**EXTRAIT**
'''

Société




Le Cameroun a soif sous l’ère du Renouveau

De 1982 à 2022 l’Etat n’arrive toujours pas à satisfaire sa population en matière d’eau potable ; ni en quantité ni…

Difficile d'accéder à l'eau potable au Cameroun

De 1982 à 2022 l’Etat n’arrive toujours pas à satisfaire sa population en matière d’eau potable ; ni en quantité ni en qualité.

La pléthore d’organisations (Snec, Camwater, Camerounaise des Eaux, ministère de l’Eau et de l’Energie…) dédiée à l’approvisionnement et la distribution de l’eau potable au Cameroun éprouve d’énormes difficultés.

Au compteur des freins, on dénombre entre autres les dysfonctionnements structurels, la démographie galopante des villes, l’étiage sévère et les casses, fuites et vols de réseaux causés par des brigands…ou les coupures d’électricité intempestives de la société qui fournit l’électricité.

Septentrion, le bassin du manque d’eau

Face à la maxime « l’eau c’est la vie », les populations du septentrion, pourtant, grand bassin électoral du RDPC répondront, « l’eau vaut la vie ». Pas une fois, pas deux fois seulement, plusieurs citoyens ont perdu la vie en allant à la quête de l’eau dans cette partie du pays.

« Moi, j’ai perdu deux enfants à cause de l’eau, les enfants m’ont quitté pour aller chercher de l’eau curieusement on m’appelle pour me dire que les enfants se sont noyés dans le puits et j’ai ramené seulement les deux corps à la maison », témoignait en 2019 une mère à Africanews. Des cas comme celui-ci, peuvent se citer en grand nombre.

Tokombere, Mokio, Takamsa et bien d’autres localités du septentrion Cameroun vivent le calvaire faute d’eau. Dans ces villages, des femmes sont obligées aussi de faire des kilomètres, ou de creuser des trous dans le sable afin de recueillir de l’eau. Une eau impropre à la consommation avec des risques de maladies hydriques.

Pourtant, une promesse présidentielle en 2011 prévoyait la construction de 3000 forages pour mettre à l’abri le septentrion.

'''

**DONNÉES ENREGISTRÉES**
'''

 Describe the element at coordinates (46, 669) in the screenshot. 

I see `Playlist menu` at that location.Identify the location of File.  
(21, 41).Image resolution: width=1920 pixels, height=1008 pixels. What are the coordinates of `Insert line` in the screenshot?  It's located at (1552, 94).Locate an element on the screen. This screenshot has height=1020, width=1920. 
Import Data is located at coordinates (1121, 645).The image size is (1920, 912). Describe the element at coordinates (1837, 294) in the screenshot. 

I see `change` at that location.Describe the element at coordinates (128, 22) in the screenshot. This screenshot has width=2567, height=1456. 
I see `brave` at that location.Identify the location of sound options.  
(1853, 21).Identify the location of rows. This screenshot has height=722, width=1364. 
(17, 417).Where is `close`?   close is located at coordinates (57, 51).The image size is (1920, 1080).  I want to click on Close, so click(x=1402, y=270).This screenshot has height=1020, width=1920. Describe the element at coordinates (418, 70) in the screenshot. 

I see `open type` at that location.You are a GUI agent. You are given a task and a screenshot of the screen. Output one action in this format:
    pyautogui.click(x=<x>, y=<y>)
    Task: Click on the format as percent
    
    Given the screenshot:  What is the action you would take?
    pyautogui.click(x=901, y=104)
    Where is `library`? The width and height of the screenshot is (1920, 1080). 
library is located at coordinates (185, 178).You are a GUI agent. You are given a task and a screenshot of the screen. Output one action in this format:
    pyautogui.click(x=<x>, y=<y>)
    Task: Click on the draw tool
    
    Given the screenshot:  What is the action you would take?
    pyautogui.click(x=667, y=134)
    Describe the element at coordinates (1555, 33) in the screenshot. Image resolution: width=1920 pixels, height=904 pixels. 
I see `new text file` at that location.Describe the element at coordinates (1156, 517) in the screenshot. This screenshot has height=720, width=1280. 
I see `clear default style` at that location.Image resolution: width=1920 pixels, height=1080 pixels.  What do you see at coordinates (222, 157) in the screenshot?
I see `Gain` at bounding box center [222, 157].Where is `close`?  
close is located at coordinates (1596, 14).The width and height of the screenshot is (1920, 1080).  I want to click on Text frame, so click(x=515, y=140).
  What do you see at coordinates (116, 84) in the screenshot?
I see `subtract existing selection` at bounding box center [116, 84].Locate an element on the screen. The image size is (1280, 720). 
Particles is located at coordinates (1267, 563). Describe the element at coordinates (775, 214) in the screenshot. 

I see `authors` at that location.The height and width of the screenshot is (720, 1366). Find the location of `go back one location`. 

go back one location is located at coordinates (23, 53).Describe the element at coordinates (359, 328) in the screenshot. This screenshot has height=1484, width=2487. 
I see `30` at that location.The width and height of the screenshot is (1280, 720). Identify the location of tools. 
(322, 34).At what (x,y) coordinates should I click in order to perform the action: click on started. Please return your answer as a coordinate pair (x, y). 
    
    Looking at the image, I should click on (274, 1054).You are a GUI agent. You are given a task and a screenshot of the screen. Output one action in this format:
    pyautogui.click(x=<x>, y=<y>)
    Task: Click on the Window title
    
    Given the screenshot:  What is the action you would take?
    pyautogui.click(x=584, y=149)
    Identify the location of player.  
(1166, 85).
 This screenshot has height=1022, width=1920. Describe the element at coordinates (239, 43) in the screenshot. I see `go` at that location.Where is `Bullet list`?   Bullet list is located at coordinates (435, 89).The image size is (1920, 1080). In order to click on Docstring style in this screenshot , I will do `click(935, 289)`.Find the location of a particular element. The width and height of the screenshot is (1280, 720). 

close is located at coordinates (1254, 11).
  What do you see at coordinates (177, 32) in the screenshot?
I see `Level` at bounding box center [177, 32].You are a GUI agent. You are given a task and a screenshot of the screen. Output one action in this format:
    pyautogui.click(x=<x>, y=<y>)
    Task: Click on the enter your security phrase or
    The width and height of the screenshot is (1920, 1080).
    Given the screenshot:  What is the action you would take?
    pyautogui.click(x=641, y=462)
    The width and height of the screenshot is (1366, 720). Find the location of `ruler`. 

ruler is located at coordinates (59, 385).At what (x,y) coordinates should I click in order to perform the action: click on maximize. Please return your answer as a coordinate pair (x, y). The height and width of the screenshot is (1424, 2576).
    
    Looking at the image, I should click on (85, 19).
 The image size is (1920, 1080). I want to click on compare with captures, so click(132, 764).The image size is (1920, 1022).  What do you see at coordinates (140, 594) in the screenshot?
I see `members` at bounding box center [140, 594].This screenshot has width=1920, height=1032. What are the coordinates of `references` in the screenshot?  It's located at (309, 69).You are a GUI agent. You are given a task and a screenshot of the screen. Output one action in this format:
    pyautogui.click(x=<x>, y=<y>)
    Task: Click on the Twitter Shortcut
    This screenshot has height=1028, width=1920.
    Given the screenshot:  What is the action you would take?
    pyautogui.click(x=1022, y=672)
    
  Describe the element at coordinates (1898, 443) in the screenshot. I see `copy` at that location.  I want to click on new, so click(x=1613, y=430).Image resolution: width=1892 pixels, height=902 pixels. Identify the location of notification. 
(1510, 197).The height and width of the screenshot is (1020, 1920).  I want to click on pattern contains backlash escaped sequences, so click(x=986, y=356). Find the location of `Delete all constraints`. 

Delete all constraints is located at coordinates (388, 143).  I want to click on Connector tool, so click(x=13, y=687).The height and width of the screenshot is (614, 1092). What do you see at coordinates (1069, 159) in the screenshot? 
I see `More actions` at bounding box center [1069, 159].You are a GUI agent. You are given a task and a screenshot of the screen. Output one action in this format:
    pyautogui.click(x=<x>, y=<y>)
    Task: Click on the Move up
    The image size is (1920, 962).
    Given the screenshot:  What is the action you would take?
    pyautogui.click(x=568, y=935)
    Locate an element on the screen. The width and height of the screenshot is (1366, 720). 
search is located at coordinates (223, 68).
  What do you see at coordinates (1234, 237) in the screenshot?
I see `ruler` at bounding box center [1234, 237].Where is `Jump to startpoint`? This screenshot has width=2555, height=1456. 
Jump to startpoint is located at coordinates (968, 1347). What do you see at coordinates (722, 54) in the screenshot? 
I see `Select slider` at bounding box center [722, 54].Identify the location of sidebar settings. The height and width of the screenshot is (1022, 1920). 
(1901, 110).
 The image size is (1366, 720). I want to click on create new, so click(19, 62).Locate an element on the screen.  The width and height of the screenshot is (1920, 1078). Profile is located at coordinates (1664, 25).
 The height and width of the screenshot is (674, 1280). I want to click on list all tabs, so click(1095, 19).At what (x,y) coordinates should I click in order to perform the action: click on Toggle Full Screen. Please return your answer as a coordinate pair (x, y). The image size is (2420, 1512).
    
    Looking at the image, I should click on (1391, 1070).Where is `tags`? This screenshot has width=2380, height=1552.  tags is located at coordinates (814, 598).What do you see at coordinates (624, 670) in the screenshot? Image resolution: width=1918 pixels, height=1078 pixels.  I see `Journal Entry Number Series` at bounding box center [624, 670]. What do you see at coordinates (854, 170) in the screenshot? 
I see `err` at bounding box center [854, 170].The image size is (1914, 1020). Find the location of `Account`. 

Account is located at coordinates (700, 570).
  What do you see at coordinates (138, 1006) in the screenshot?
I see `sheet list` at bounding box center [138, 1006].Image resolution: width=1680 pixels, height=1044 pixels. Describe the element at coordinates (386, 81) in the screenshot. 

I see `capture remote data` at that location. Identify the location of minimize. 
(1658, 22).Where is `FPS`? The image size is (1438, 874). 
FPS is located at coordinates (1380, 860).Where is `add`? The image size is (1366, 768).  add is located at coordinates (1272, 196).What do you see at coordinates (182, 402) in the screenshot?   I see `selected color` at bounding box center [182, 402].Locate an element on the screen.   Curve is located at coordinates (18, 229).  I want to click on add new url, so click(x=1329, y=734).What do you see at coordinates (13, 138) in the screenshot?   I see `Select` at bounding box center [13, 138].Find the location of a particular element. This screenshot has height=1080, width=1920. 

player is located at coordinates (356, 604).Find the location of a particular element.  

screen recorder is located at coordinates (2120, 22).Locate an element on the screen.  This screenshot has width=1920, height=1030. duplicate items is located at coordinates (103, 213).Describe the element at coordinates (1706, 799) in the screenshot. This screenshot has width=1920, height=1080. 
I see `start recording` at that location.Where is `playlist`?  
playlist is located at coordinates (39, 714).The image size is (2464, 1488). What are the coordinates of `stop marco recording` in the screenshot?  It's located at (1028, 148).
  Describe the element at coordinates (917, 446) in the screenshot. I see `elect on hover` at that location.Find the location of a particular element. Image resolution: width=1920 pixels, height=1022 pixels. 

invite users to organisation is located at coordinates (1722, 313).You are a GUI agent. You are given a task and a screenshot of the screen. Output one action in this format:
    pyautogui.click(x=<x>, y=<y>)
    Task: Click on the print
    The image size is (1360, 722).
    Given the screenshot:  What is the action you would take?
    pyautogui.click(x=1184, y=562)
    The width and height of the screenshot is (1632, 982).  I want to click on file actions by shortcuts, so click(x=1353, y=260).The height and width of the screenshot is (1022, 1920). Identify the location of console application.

'''

**PROBLÈME**
Reprenez l'article sur l'accès à l'eau potable au Cameroun à la suite de sa dernière phrase.

**RÉPONSE**
La concrétisation de cette promesse de campagne datant de la présidentielle 2011, a été inscrite comme projet prioritaire dans le budget du ministère de l’Eau et de l’Energie pour la période 2023-2025. A cette date, le gouvernement doit encore aménager 1 431 forages pour les trois régions septentrionales.

Pourtant, en 2016, le ministère de l’Eau et de l’Energie avait indiqué que ce projet allait figurer dans le volet eau et énergie du Plan d’urgence triennal pour l’accélération de la croissance économique, lancé en 2014 pour le triennat 2015-2017.

Paul Tasong ministre délégué auprès du ministère de l’Economie a expliqué face aux députés le mardi 22 juin 2022, qu’en 2020, la somme de 5 milliards de FCFA avait été injectée pour l’avancée de ce projet, qui jusqu’ici, n’a toujours pas abouti. Il reste néanmoins que 1 569 autres forages ont déjà été construits dans ces régions au cours des dix dernières années, dans le cadre de cette promesse du chef de l’Etat.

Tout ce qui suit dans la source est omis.